Logo

5. Hukuk Dairesi2022/4777 E. 2022/17157 K.

Yapay Zeka Özeti

Uyuşmazlık: Kamulaştırma bedelinin tespiti davasında, taşınmazın imar parseli mi yoksa kadastro parseli mi olarak değerlendirilmesi gerektiği, mahsuben kalan bedeller üzerinden doğru faiz hesaplaması yapılıp yapılmadığı ve gerekçeli karar başlığında dava tarihinin hatalı gösterilip gösterilmediği uyuşmazlığı.

Gerekçe ve Sonuç: Taşınmazın niteliğinin doğru tespiti yapılmadan değerlendirilmesi, mahsuben kalan bedeller üzerinden eksik ve hatalı faiz hesaplaması yapılması ve gerekçeli karar başlığında dava tarihinin hatalı gösterilmesi gözetilerek yerel mahkeme kararının bozulmasına karar verilmiştir.

Karar Metni

"İçtihat Metni"

MAHKEMESİ :Asliye Hukuk Mahkemesi

Taraflar arasındaki davanın yapılan yargılaması sonunda; davanın kabulüne dair verilen yukarıda gün ve sayıları yazılı hükmün Yargıtayca incelenmesi taraf vekillerince istenilmiş, davalı vekili de temyiz dilekçesinde duruşma isteminde bulunmuş olmakla, duruşma için belirlenen 29.11.2022 günü temyiz eden davalı vekilinin yüzüne karşı, usulüne göre çağrı kağıdı gönderilmesine rağmen gelmediğinden temyiz eden davacı idare vekilinin yokluğunda duruşmaya başlanarak gelen vekilin sözlü açıklamaları dinlendikten ve dosyadaki belgeler okunup uyuşmazlık anlaşıldıktan sonra gereği görüşülüp düşünüldü;

- K A R A R -

Dava, 4650 sayılı Kanun'la değişik 2942 sayılı Kamulaştırma Kanunu’nun 10 uncu maddesine dayanan kamulaştırma bedelinin tespiti ve kamulaştırılan taşınmazın davacı idare adına tescili istemine ilişkindir.

Mahkemece uyulan bozma kararı gereğince inceleme ve işlem yapılarak hüküm kurulmuş, karar taraf vekillerince temyiz edilmiştir.

Her ne kadar mahkemece bozma kararına uyulmuş ise de bozma gerekleri tam olarak yerine getirilmemiştir. Şöyle ki;

Arsa niteliğindeki Uşak İli, Merkez İlçesi, Durak Mahallesi, 2063 ada 449 parsel sayılı taşınmaz ile emsalin üstün ve eksik yönleri belirlenip kıyaslaması yapılarak zeminine değer biçilmesi yöntem itibarıyla doğru olduğu gibi; resmî birim fiyatları esas alınıp, yıpranma payı da düşülerek üzerinde bulunan yapılara değer biçilmesinde bir isabetsizlik görülmemiştir.
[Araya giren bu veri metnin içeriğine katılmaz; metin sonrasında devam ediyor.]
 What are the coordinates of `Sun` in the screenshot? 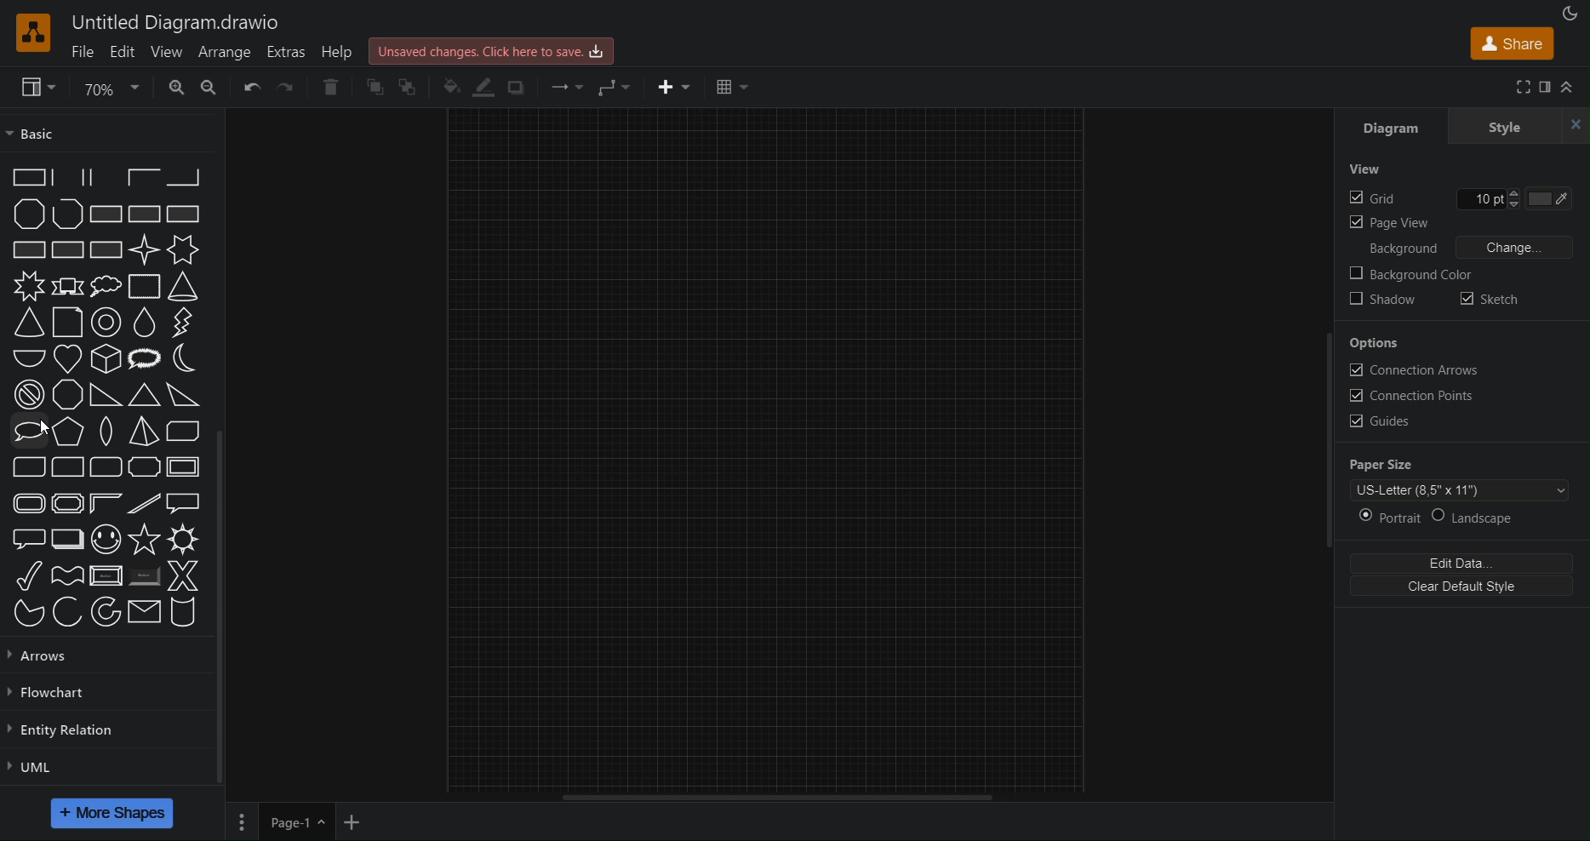 It's located at (184, 539).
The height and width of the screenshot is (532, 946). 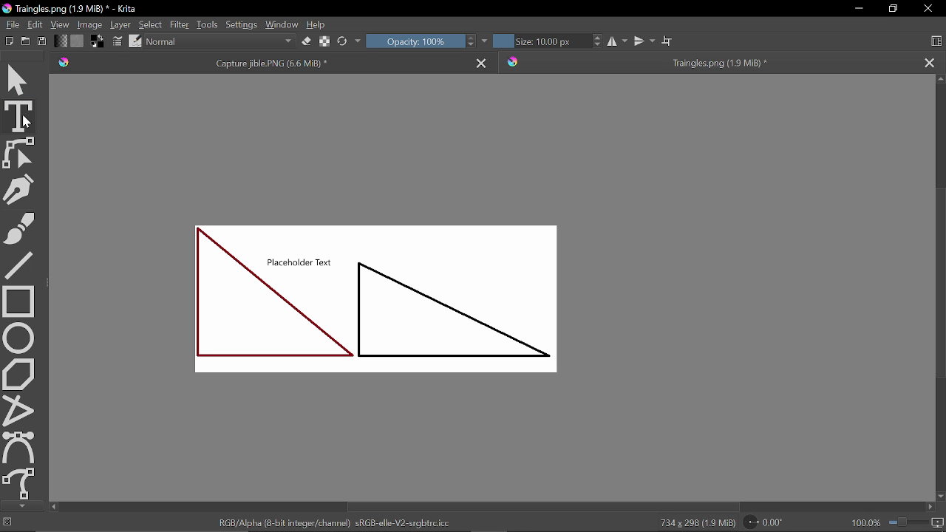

Ancak;

1) Hükme esas alınan 06.10.2021 tarihli fen bilirikişi raporunda, dava konusu taşınmazın 315 ada 136 ve 315 ada 218 parsellerinin yola terk, ayırma ve birleşmesinden oluşmuş imar parseli niteliğinde olduğu belirtilmiş olup, dava konusu taşınmazın ilk tesisinden itibaren tedavüllü tapu kayıtları getirilip, İmar Kanunu'nun 15 ve 16 ncı maddeleri uyarınca taşınmazın bir kısmının kamuya terk edildiğinin tespiti halinde, Dairemizin yerleşik uygulamalarına göre imar parseli olarak; aksi takdirde kadastro parseli olarak değerlendirilmesi gerektiği düşünülmeden eksik inceleme ile dava konusu taşınmazın kadastral parsel olarak kabulü ile karar verilmesi,

2) Gerekçeli karar başlığında dava tarihinin hatalı gösterilmesi,

3) Mahkemece ilk kararla tespit edilen bedelden acele el koyma kararı ile belirlenen bedelin mahsubu sonrası kalan 40.174.28 TL bedele 26.07.2014 tarihinde ilk karar tarihi olan 30.11.2015 tarihine kadar faiz uygulanması gerektiğinin gözetilmemesi,

4) Dairemiz ilk bozma ilamı sonrası ikinci kararla belirlenen bedelden ilk kararla tespit edilen bedelin mahsubu sonrası kalan 86.746,08 TL bedel ile, son bozma ilamı sonrası tespit edilen bedelden, ikinci kararla belirlenen bedelin mahsubu sonrası kalan 22.341,60 TL bedele 22.11.2014 tarihinden son karar tarihi olan 20.01.2022 tarihine kadar yasal faiz uygulanması gerekirken faiz bitim tarihinin hatalı yazılması,

Doğru görülmemiştir.

Taraf vekillerinin temyiz itirazları yerinde olduğundan hükmün açıklanan nedenlerle HUMK'un 428 inci maddesi gereğince BOZULMASINA, taraflardan peşin alınan temyiz harçlarının istenildiğinde iadesine, temyiz eden davalı yararına yürürlükte bulunan Avukatlık Asgari Ücret Tarifesi uyarınca takdir olunan 8.400,00 TL vekalet ücretinin karşı tarafa yükletilmesine, 29.11.2022 tarihinde oy birliğiyle karar verildi.